Is application server able to optimize scopes of CDI instances or should we define CDI scopes ourselves


recently we had a discussion regarding the use of the CDI API inside a microservice compliant project.

There was a debate regarding the way we should use the CDI and there were two different opinions:

  1. Do not use any of the annotations provided by the CDI, and let the container decide the scope of the instances:
public class MyService {

    @Inject
    private MyLogger logger;

    @Inject
    private MyDAO myDAO;

    @Inject @ElementsById
    private MyModel myModel;

And the service is used inside a RestContoller:

public class MyREST implements MyApi {
    @Inject
    private MyService myService;
  1. Use annotations like @AppplicationScoped for the Rest and the Service layer and do not let the container / application server decide the scope of the beans.

What would be the best way to move forward with this? Is the application server (Wildfly) able to optimize the scopes of the instances or should we take control over the CDI and define the scopes ourselves.


Solution

  • A few things to bear in mind here.

    Firstly about container and bean scopes:

    let the container decide the scope of the instances

    The CDI container cannot really decide a scope - if the scope is undefined, then it will always use @Dependent which may not be what you want because that scope always creates a new instance for each injection point.

    Is the application server (Wildfly) able to optimize the scopes of the instances or should we take control over the CDI and define the scopes ourselves.

    With what I said above, it should be already clear that neither WildFly nor any other server can actually optimize scopes for you - it is defined in the specification that when there is no scope defined (and the class is to be turned into a CDI bean) it will use @Dependent.

    Secondly, bean discovery modes:

    Whether CDI container discovers a bean or not depends on a bean discovery mode. This is detailed in the following specification section - in short the modes are either all or annotated (well, none too) and depend on whether you have beans.xml and what's in it and whether you have bean defining annotations on your to-become-beans-classes.

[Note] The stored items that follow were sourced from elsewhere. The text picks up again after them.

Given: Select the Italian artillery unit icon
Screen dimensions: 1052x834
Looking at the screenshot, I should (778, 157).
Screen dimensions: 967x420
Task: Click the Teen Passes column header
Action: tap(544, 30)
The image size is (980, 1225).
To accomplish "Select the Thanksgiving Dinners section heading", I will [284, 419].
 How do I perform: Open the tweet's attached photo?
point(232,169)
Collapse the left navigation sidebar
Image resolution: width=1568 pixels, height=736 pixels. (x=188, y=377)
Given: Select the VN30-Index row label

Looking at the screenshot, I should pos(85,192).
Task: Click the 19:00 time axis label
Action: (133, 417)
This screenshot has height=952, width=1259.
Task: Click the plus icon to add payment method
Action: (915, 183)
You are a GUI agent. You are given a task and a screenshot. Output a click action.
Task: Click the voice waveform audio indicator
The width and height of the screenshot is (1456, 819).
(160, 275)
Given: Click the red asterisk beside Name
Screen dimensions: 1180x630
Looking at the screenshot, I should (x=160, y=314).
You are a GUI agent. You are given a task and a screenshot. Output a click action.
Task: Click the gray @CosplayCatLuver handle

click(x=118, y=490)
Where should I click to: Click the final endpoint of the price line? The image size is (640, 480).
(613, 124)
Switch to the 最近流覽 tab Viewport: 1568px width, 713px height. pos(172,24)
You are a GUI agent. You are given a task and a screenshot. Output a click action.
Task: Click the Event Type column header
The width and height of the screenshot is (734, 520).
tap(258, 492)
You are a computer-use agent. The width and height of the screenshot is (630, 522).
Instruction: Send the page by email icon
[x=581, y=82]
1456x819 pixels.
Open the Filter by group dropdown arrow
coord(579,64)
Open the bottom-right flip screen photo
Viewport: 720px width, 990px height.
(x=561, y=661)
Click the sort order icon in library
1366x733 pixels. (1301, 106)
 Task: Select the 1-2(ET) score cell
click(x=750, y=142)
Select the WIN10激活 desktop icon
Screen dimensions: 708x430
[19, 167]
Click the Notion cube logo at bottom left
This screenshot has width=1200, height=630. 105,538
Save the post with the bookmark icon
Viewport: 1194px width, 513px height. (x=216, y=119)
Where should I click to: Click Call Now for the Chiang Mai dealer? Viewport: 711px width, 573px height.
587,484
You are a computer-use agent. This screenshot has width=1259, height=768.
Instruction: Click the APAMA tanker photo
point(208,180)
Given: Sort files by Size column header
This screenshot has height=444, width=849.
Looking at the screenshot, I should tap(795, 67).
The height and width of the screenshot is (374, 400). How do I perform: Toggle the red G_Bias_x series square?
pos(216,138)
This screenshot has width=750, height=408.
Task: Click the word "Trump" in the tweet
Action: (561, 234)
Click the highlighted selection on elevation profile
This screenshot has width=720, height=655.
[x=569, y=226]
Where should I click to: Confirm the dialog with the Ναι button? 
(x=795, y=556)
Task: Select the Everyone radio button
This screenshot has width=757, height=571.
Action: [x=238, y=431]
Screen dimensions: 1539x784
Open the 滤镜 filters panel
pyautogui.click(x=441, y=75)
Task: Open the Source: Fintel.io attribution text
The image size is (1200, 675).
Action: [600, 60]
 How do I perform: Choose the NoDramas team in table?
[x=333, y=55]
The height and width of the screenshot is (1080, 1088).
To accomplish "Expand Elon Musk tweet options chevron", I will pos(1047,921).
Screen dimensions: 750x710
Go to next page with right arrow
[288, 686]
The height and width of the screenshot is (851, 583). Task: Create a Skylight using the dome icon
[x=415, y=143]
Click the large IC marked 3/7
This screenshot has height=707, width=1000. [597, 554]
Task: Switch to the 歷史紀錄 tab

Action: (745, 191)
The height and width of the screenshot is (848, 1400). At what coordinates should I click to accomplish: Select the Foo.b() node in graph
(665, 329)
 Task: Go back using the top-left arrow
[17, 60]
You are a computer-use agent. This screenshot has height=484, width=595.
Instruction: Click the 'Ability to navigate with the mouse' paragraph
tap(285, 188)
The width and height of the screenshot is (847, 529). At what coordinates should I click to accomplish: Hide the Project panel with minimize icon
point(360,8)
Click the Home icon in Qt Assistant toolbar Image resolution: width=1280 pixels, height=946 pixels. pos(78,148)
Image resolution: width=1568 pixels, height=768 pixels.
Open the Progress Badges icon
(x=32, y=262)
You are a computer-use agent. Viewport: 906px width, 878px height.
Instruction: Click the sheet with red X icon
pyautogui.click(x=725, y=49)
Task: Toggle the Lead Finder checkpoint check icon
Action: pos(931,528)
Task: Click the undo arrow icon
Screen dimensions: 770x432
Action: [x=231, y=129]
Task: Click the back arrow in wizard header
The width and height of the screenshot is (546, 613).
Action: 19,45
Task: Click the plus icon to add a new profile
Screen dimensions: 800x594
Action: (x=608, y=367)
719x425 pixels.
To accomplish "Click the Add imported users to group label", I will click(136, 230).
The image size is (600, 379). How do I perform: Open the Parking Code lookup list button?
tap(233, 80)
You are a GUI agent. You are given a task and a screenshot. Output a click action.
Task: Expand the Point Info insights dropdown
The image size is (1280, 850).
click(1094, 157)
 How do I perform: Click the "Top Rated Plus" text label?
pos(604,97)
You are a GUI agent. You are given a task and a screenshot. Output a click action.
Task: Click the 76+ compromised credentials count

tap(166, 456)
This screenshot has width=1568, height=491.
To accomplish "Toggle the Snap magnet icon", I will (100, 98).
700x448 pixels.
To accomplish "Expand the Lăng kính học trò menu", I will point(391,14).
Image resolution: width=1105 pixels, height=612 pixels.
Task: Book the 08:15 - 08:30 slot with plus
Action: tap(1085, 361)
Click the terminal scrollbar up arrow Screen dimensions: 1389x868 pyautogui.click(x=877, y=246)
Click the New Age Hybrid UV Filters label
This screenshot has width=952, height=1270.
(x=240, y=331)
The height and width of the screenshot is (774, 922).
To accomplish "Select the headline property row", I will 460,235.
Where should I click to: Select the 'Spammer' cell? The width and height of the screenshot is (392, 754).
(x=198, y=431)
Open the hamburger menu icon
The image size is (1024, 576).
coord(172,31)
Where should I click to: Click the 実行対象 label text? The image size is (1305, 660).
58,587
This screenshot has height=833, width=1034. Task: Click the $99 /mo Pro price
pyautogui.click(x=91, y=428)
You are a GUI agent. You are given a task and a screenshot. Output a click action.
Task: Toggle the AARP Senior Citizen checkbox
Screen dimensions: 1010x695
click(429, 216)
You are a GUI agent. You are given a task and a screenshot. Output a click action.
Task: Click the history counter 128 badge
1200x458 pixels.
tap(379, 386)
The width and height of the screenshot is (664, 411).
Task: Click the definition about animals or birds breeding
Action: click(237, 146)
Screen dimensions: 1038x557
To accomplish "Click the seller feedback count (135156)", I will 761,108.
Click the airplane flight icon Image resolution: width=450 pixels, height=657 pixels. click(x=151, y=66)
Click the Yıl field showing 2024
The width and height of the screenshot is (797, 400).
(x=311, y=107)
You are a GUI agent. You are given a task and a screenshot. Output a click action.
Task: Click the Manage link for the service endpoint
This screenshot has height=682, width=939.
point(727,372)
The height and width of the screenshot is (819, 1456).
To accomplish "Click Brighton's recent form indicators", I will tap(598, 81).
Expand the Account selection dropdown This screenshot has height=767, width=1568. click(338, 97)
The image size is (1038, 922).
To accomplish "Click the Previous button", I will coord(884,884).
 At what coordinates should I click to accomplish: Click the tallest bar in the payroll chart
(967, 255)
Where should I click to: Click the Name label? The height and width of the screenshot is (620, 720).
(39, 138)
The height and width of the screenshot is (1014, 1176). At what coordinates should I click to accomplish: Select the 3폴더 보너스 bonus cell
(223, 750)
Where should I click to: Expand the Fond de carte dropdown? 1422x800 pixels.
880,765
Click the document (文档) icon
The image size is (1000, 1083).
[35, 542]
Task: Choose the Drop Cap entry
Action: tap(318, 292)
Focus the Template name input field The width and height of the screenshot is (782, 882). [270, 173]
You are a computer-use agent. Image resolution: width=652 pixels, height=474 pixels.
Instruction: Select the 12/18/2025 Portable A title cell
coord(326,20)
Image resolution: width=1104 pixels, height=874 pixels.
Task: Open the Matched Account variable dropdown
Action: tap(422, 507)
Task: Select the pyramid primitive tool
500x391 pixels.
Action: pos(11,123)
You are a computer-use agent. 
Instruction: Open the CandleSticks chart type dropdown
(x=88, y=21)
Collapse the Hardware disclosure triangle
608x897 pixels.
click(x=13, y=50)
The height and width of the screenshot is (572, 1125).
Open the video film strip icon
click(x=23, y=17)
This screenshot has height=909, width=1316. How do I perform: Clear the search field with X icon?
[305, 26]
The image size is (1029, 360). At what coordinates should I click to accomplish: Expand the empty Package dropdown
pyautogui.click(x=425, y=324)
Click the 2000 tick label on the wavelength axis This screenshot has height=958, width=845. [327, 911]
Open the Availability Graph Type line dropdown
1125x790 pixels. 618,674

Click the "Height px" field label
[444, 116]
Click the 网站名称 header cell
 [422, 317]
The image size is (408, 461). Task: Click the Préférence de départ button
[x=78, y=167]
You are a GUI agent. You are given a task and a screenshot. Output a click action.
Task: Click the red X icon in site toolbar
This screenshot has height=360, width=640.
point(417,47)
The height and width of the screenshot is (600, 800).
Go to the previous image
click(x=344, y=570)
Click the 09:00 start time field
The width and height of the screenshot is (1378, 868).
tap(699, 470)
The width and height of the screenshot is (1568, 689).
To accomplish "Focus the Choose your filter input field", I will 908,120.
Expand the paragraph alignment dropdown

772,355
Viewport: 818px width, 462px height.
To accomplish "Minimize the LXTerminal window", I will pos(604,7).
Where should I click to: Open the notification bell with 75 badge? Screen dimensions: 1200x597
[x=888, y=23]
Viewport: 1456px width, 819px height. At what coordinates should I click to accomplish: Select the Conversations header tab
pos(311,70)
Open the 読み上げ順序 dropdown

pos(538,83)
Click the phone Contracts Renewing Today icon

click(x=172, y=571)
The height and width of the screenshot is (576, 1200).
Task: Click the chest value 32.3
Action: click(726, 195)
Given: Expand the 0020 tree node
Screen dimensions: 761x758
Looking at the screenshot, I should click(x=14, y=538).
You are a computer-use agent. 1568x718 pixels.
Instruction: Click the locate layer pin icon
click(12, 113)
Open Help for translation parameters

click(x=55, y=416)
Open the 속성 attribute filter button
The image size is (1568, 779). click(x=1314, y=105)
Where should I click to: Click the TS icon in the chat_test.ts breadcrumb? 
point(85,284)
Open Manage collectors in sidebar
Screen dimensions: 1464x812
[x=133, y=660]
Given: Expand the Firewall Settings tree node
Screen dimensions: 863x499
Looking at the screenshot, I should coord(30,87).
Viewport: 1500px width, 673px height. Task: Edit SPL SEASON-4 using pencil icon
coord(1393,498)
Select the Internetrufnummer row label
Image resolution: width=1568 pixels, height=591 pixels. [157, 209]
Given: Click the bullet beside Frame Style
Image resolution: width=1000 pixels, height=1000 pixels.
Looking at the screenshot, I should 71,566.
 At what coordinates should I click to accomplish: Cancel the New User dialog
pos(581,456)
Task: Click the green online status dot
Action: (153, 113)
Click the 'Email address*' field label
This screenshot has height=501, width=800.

    Last but not least, what is a good practice:

    I'd suggest to use an implicit bean archive approach - for this you don't even need to have beans.xml present but all your beans need to have at least some bean defining annotation. This way you minimize the time it takes CDI container to perform discovery and initialization as it only works with beans you really need/want as opposed to having mode all which tries to turn all classes into beans when eligible.